■ The data:
+ + + + +
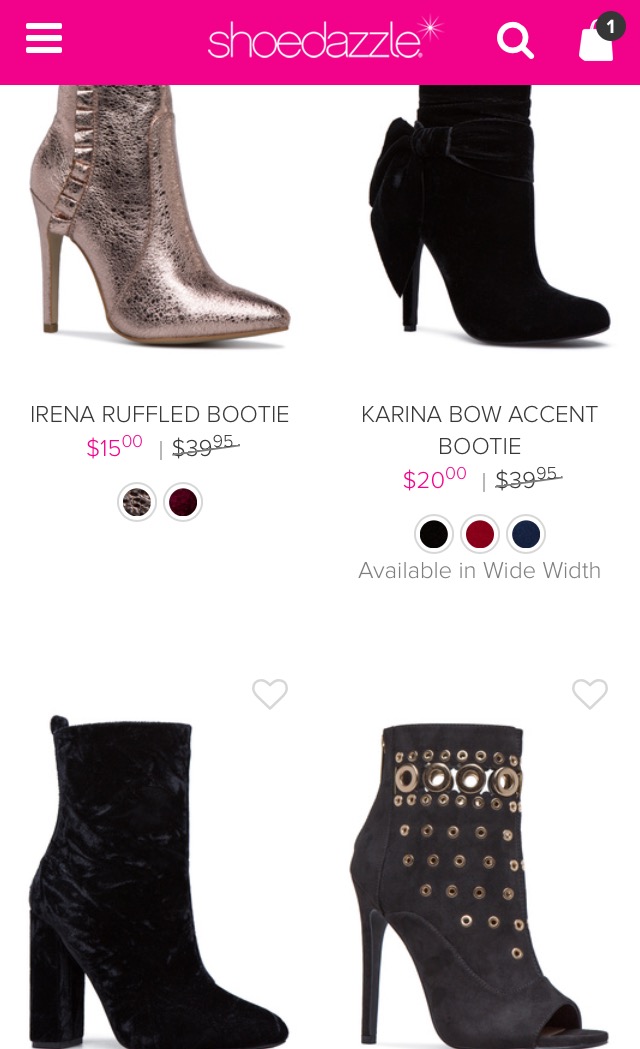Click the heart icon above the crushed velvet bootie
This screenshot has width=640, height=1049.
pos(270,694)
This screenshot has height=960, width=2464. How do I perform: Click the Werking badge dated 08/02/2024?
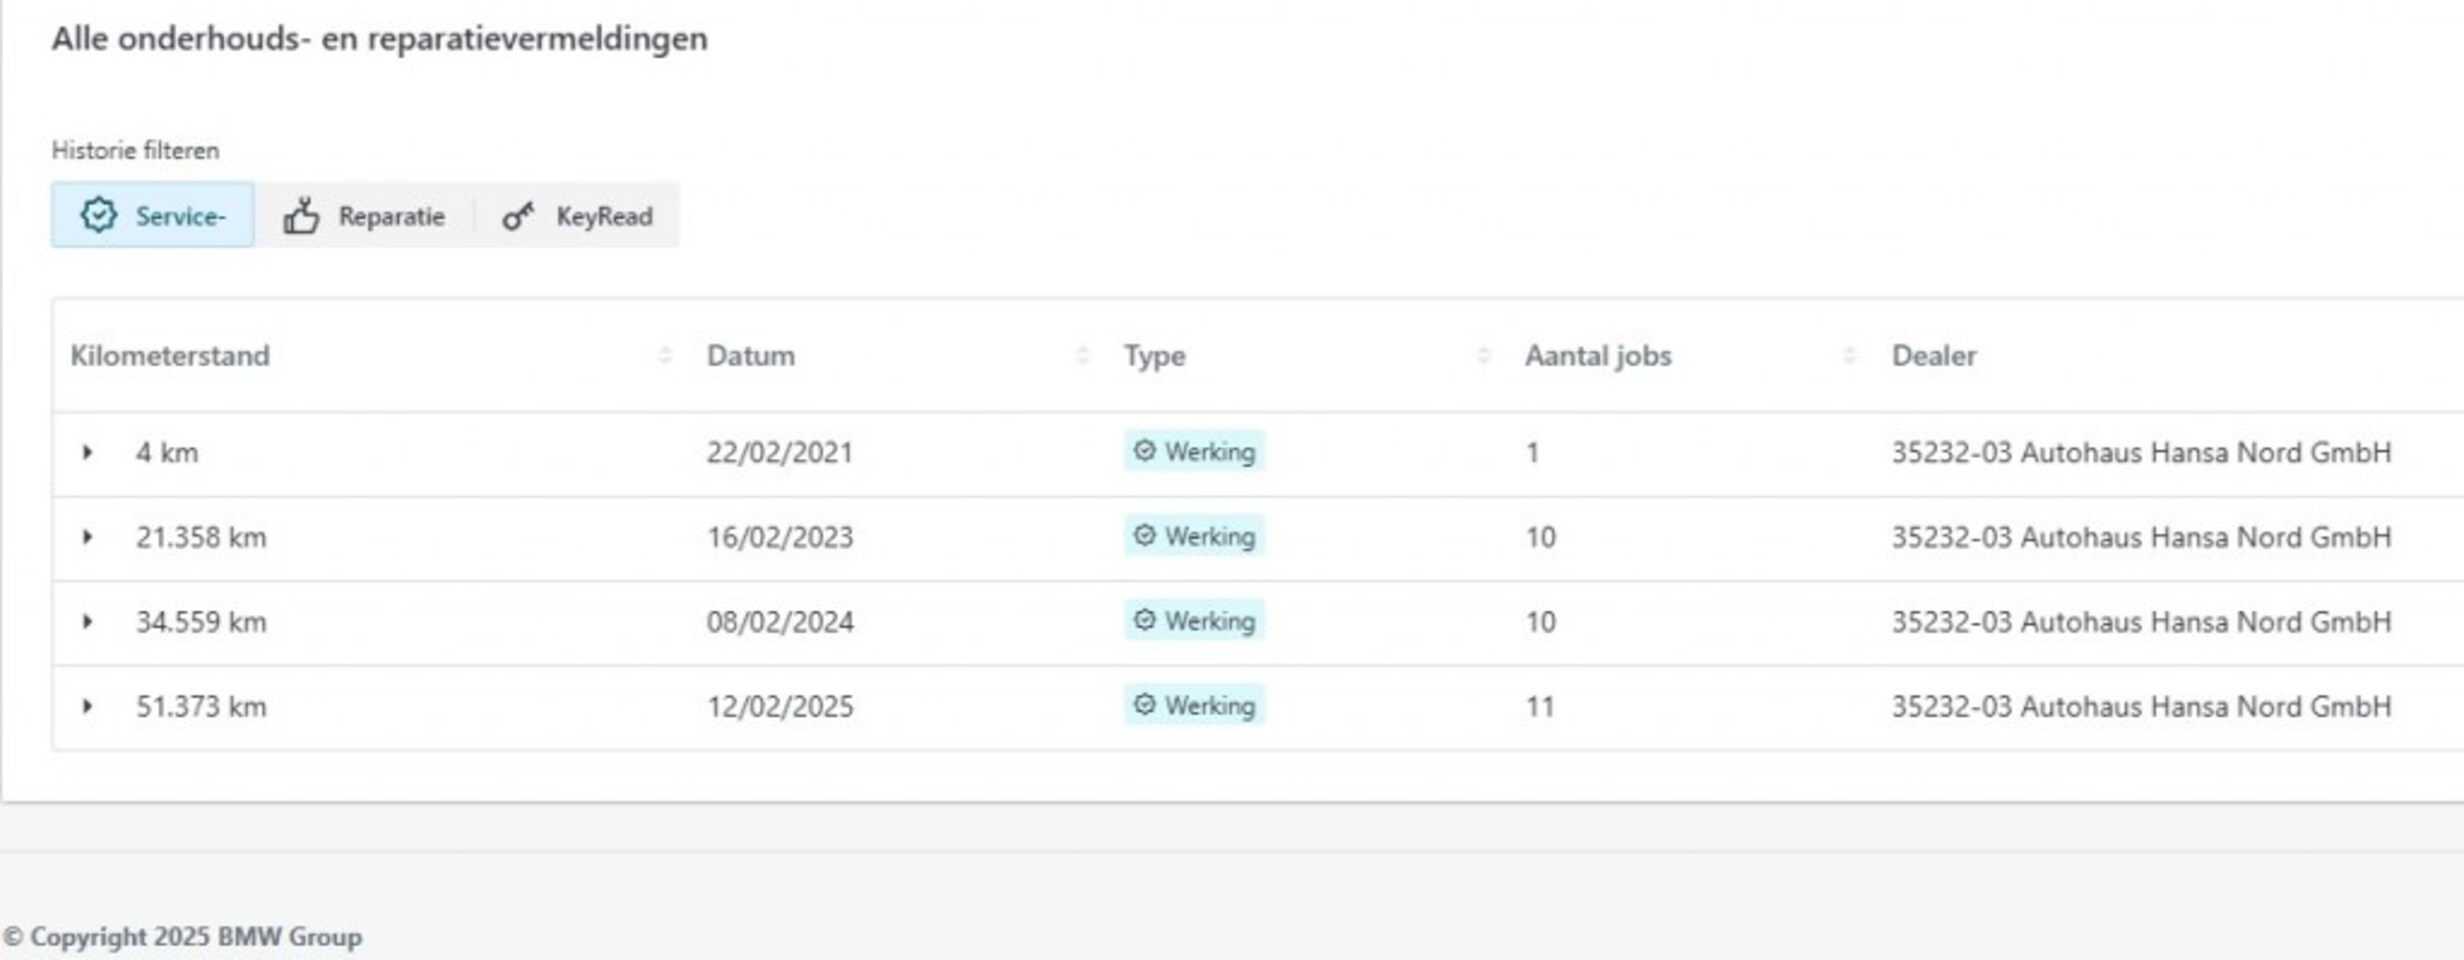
+ + + + +
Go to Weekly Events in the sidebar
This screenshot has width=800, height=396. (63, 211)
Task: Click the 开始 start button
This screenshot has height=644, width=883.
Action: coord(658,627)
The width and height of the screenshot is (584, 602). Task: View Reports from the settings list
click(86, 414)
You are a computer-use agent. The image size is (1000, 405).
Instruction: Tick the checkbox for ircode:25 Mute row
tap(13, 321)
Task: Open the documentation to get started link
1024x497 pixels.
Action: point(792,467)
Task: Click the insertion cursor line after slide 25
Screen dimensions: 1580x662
+ + + + +
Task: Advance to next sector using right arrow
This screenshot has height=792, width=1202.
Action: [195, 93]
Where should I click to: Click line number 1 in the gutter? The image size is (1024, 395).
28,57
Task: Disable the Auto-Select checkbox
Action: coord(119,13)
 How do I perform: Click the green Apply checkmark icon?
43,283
+ + + + +
■ Problem statement: Using the data above, repeat exactly the lines that begin at the line with "This screenshot has height=644, width=883." and end at the line with "Screen dimensions: 1580x662", both ends included.

■ Solved exercise:
This screenshot has height=644, width=883.
Action: coord(658,627)
The width and height of the screenshot is (584, 602). Task: View Reports from the settings list
click(86, 414)
You are a computer-use agent. The image size is (1000, 405).
Instruction: Tick the checkbox for ircode:25 Mute row
tap(13, 321)
Task: Open the documentation to get started link
1024x497 pixels.
Action: point(792,467)
Task: Click the insertion cursor line after slide 25
Screen dimensions: 1580x662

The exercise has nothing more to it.